▸ Exercise objective
In the listing below, find every line with the string "agent" and pull it out.
##### Records for this task
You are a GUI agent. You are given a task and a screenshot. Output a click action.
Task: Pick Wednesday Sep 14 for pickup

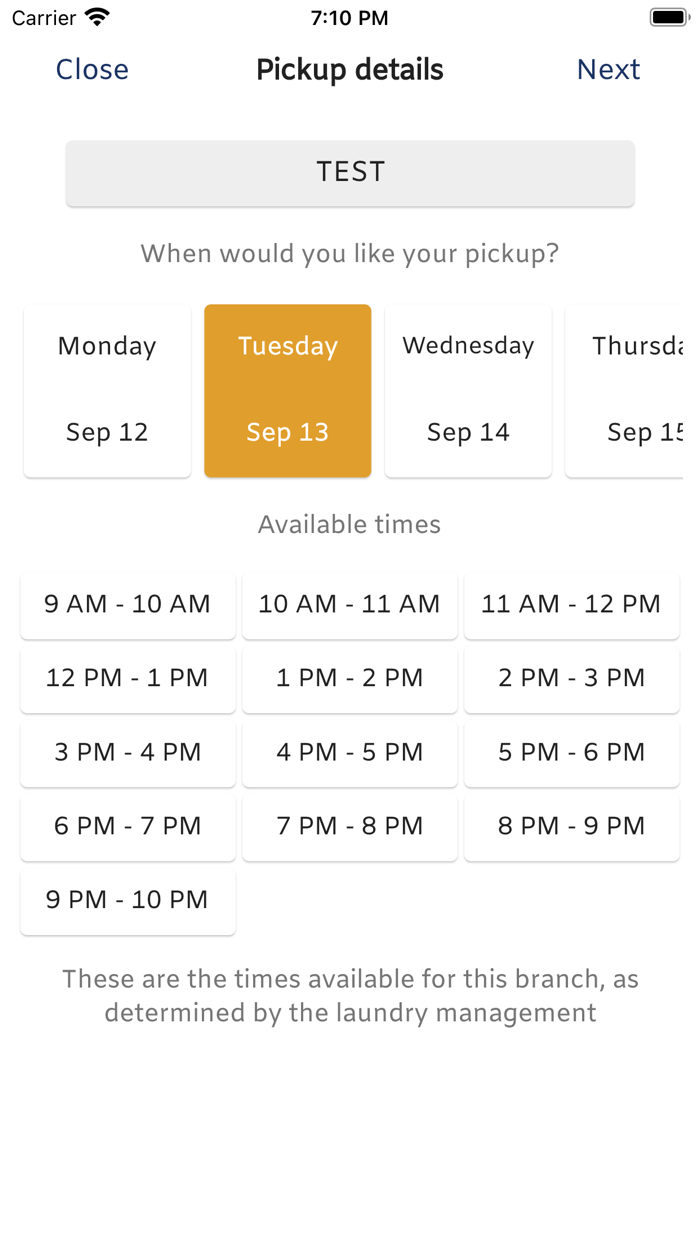point(468,390)
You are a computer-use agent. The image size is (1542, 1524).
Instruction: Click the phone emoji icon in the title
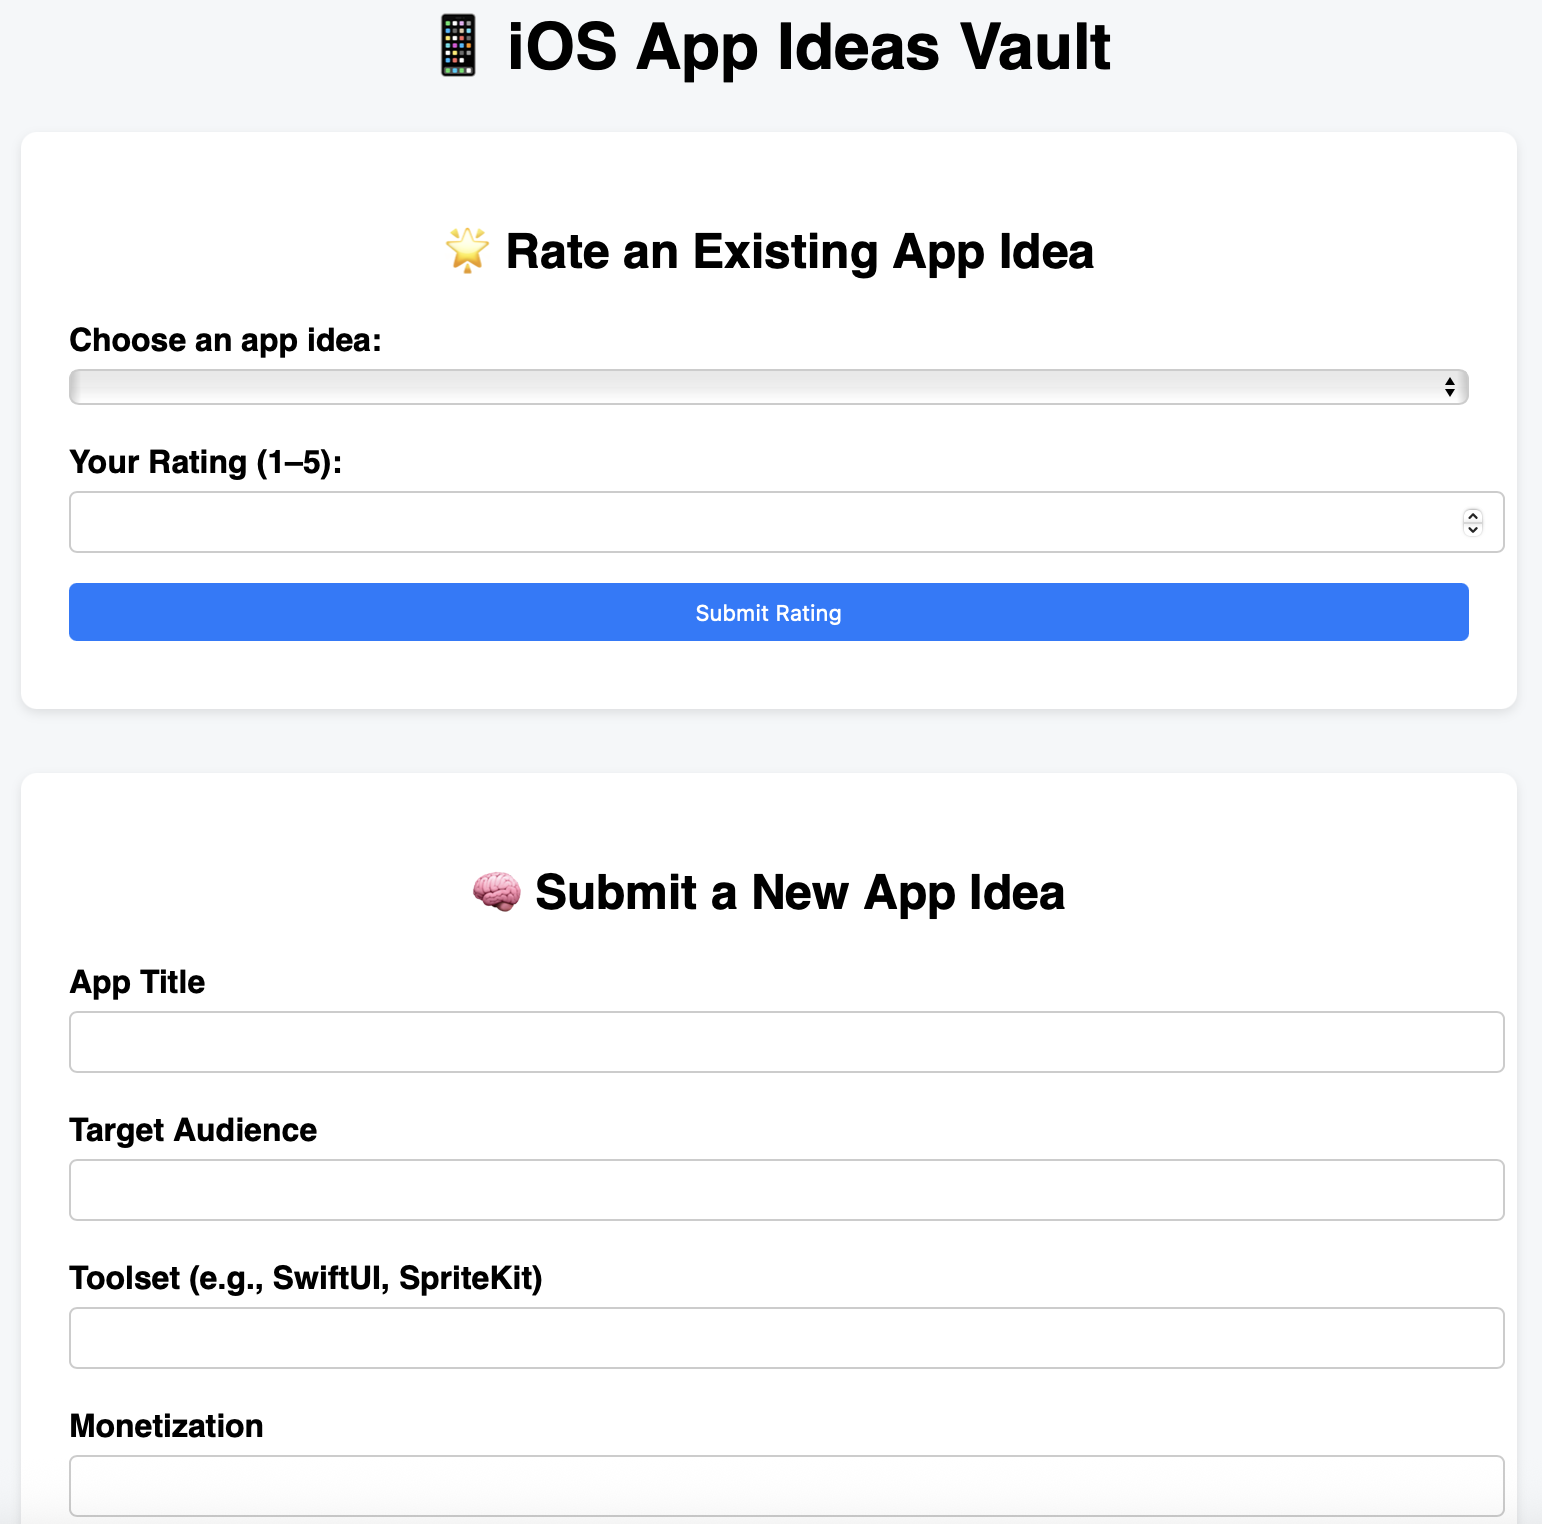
##########
▸ Solved problem
You are a GUI agent. You are given a task and a screenshot. Output a click action.
You are a computer-use agent. The image size is (1542, 1524).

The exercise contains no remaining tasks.